Artificial Love: A Story of Machines and Architecture
Artificial Love: A Story of Machines and Architecture
According to Paul Shepheard, architecture is the rearranging of the world for human purposes. Sculpture, machines, and landscapes are all architecture-every bit as much as buildings are. In his writings, Shepheard examines old assumptions about architecture and replaces the critical theory of the academic with the active theory of the architect-citizen enamored of the world around him.
Artificial Love weaves together three stories about architecture into one. The first, about machines as architecture, leads to speculations about technology and the human condition and to the assertion that machines are the sculptures of today. The second story is about the ways that architecture reflects the tribal and personal desires of those who make it. In the West, ideas of community, multiculturalism, and globalization compete furiously, leaving architecture to exist as it always has, as the past in the present. The third story features individual people experiencing their lives in the context of architecture. Here, Shepheard borrows the rhetorical device of Shakespeare's seven ages of man to propose that each person's life imitates the accumulating history of the human species.

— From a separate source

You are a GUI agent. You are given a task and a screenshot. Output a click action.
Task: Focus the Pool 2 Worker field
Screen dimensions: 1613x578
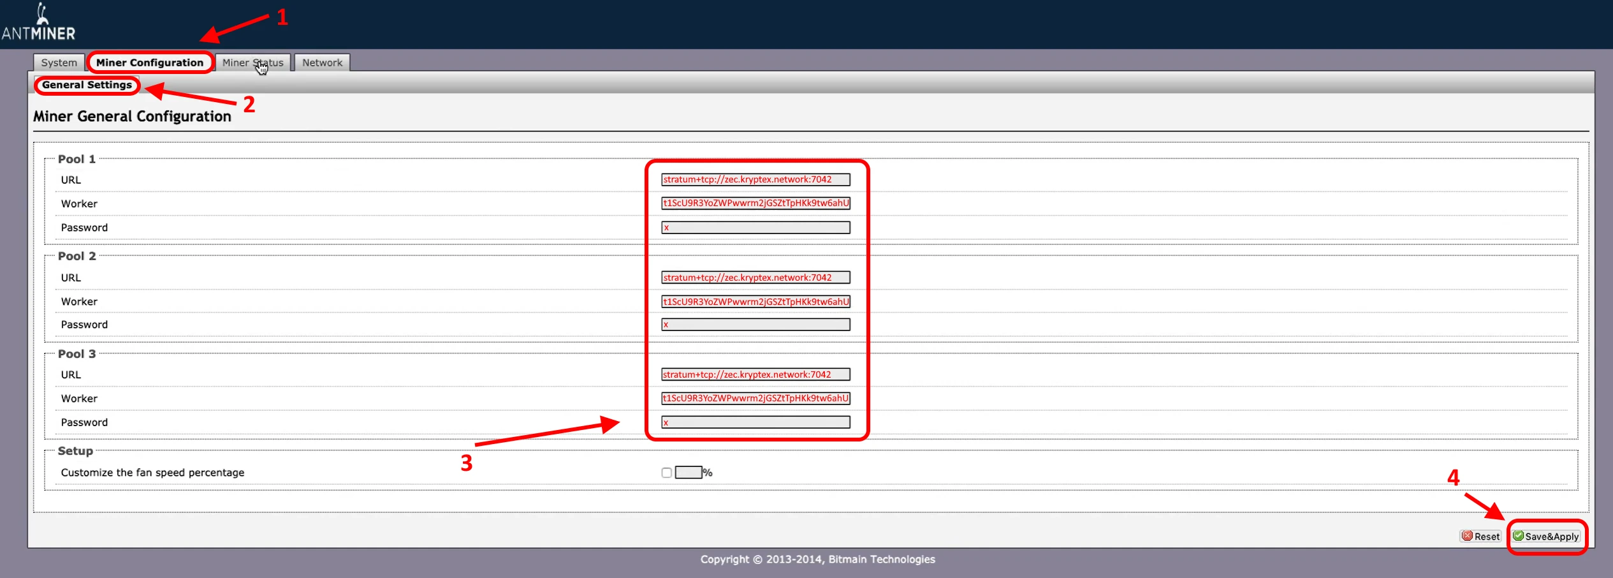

Shepheard's version of the history of humans is a technological one, in which machines become sculpture and sculpture becomes architecture. For Shepheard, our machines do not separate us from nature. Rather, our technology is our nature, and we cannot but be in harmony with nature. The change that we have wrought in the world, he says, is a wonderful and powerful thing.
Author: Paul Shepheard
Publisher: Mit Press
Published: 05/09/2003
Pages: 312
Binding Type: Paperback
Weight: 0.86lbs
Size: 8.40h x 5.54w x 0.88d
ISBN: 9780262692854
Review Citation(s):
New York Times 09/28/2003 pg. 31
Library Journal 06/15/2003
About the Author
Shepheard, Paul: - Paul Shepheard is an architect living in London.